Berita  

Naiknya Iuran BPJS Jadi Bukti Pemerintah Lebih Utamakan Kekuasaan daripada Restu Publik

Jokowi Kembali Naikan BPJS

Ngelmu.co – Langkah Presiden Joko Widodo (Jokowi), yang kembali menaikkan iuran BPJS Kesehatan, di tengah pandemi COVID-19, dinilai menjadi bukti pemerintah lebih mengutamakan kekuasaan daripada restu publik.

Sebagaimana disampaikan Pengamat Kebijakan Publik dari Universitas Trisakti, Trubus Rahadiansyah.

“Dari sini, bisa dilihat bahwa Jokowi, yang selama ini menjunjung perbaikan tata kelola pemerintahan yang baik, justru melanggar apa yang di-upayakannya sendiri,” tuturnya.

Dilansir CNN, selain dinilai dapat mengangkangi hukum, kebijakan tersebut juga diterbitkan secara tak transparan.

Pasalnya, kebijakan diambil tak lama setelah Mahkamah Agung (MA) membatalkan kenaikan iuran BPJS Kesehatan.

Belum lagi, pemerintah pernah mengatakan, jika pihaknya akan menghormati putusan MA.

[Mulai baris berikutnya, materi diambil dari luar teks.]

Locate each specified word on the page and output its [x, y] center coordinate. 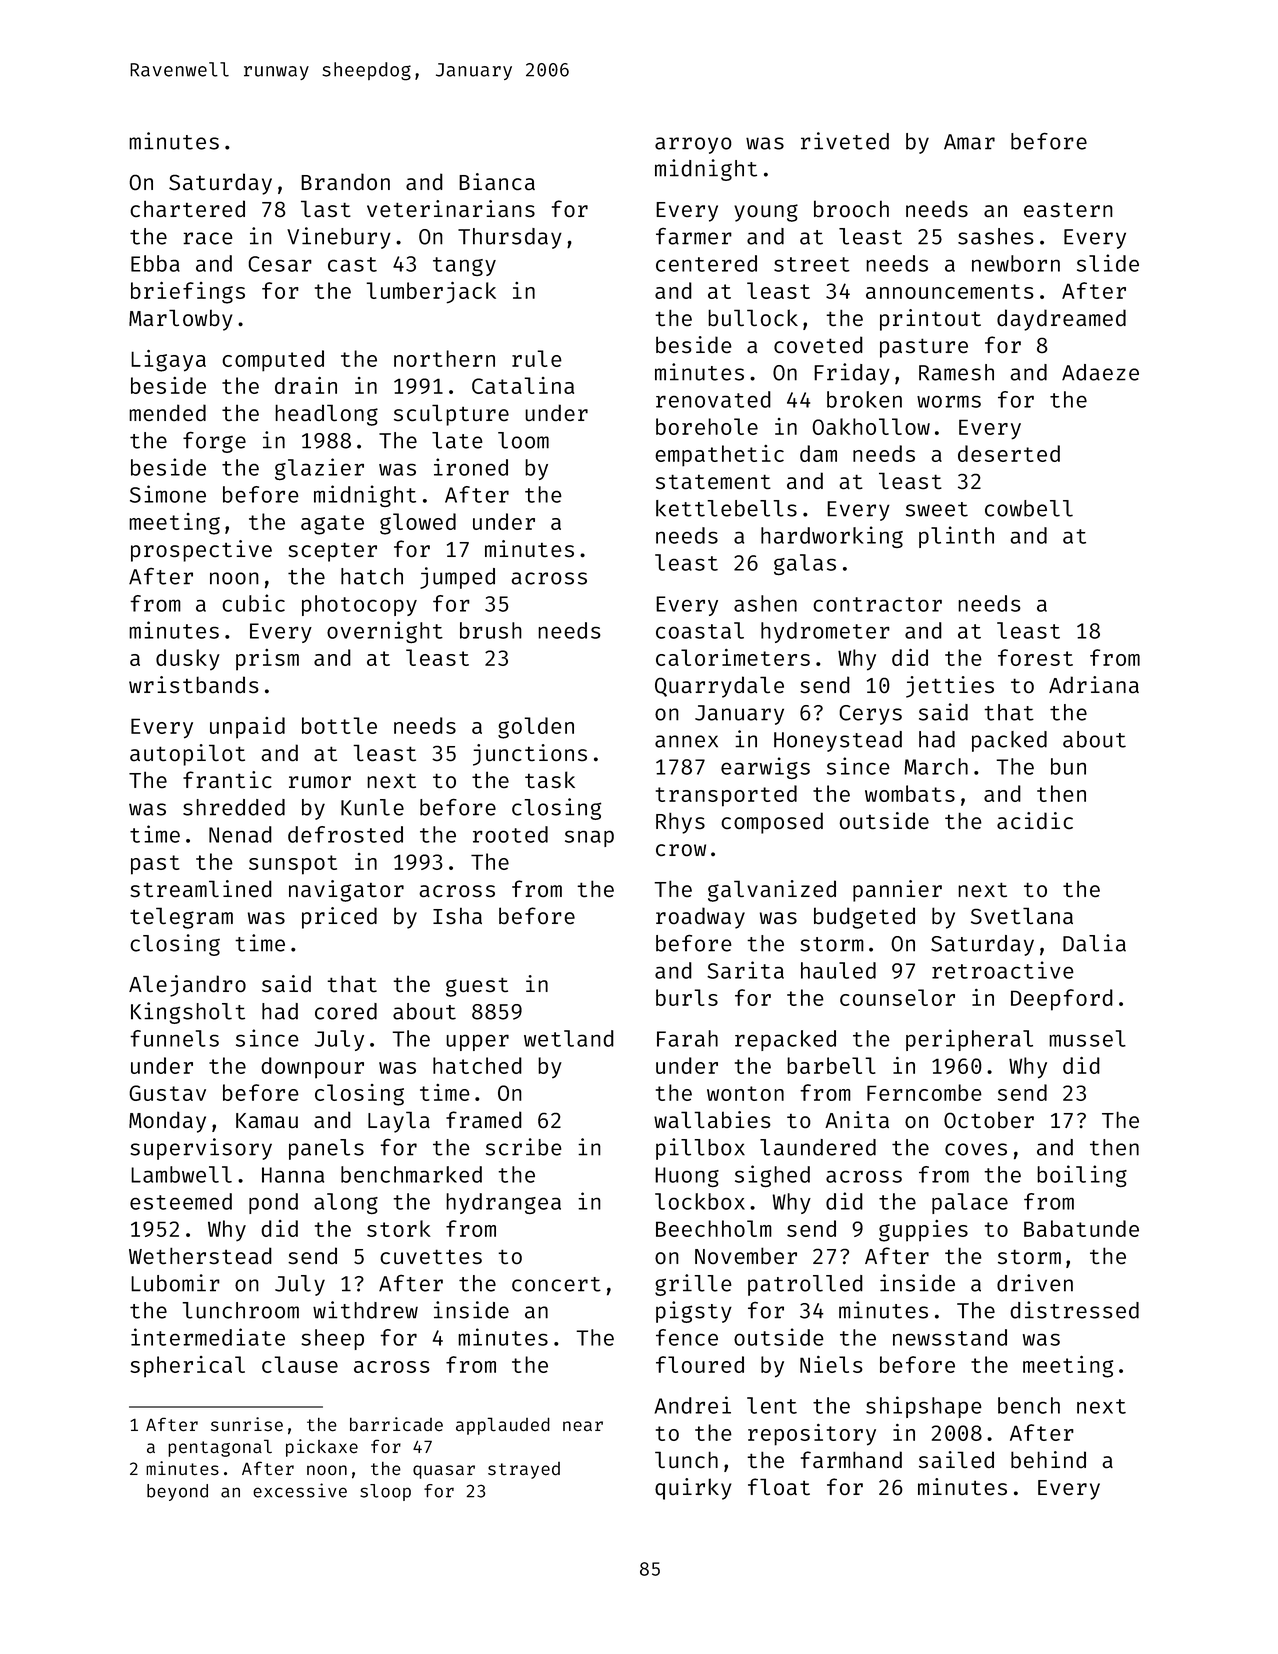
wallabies [712, 1119]
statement [713, 481]
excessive [300, 1490]
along [346, 1203]
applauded [503, 1426]
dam [818, 453]
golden [536, 728]
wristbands [194, 684]
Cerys [870, 715]
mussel [1087, 1038]
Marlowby [181, 320]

“Kebijakan yang seolah dibahas dan dikeluarkan secara diam-diam itu, secara nyata menunjukkan pemerintah tidak melangsungkan pemerintahan yang transparan,” kata Trubus.

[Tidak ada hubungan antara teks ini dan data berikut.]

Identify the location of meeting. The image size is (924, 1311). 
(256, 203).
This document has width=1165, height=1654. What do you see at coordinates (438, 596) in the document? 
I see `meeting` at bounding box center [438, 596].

“Padahal, transparansi seharusnya dilakukan sejak sebelum kebijakan dikeluarkan, kemudian di-sosialisasikan, dijelaskan, supaya publik tidak kaget, tidak gagap, percaya, dan mau menjalankan atau mendukung,” sambungnya.

Trubus mengaku khawatir, dengan cara pengambilan kebijakan yang seperti ini.

Sebab, bukan tidak mungkin pemerintah akan kehilangan kepercayaan dari publik.

Jika itu sampai terjadi, dampaknya akan membuat pemerintah semakin kewalahan.

Masyarakat akan terus menentang kebijakan yang dikeluarkan oleh pemerintah, sehingga tak bisa dijalankan.

“Kepastian hukum pun akan sulit ditemukan di Indonesia, kalau Jokowi semaunya,” kata Trubus.

“Pemerintah juga akan sulit menjalankan kebijakan, karena tidak ada partisipasi dari masyarakat,” lanjutnya.

“Ada semacam pemaksaan kehendak negara terhadap rakyat, ini akan berdampak jadi public distrust, karena tidak ada kejelasan, berubah-ubah, dan merasa tidak didengar,” sambung Trubus.

Diketahui, ketika iuran BPJS Kesehatan dinaikkan awal tahun 2020, melalui komunitas cuci darah, masyarakat langsung bergerak melawan.

Mereka menggugat kebijakan itu ke MA. Artinya apa? Kembali naiknya iuran BPJS Kesehatan, bukan tidak mungkin membuat hal itu terulang.

Terlebih, penggugat berhasil memenangkan gugatan sebelumnya, karena MA sepakat, kenaikan iuran melanggar konstitusi UUD 1945 dan peraturan perundang-undagan lain.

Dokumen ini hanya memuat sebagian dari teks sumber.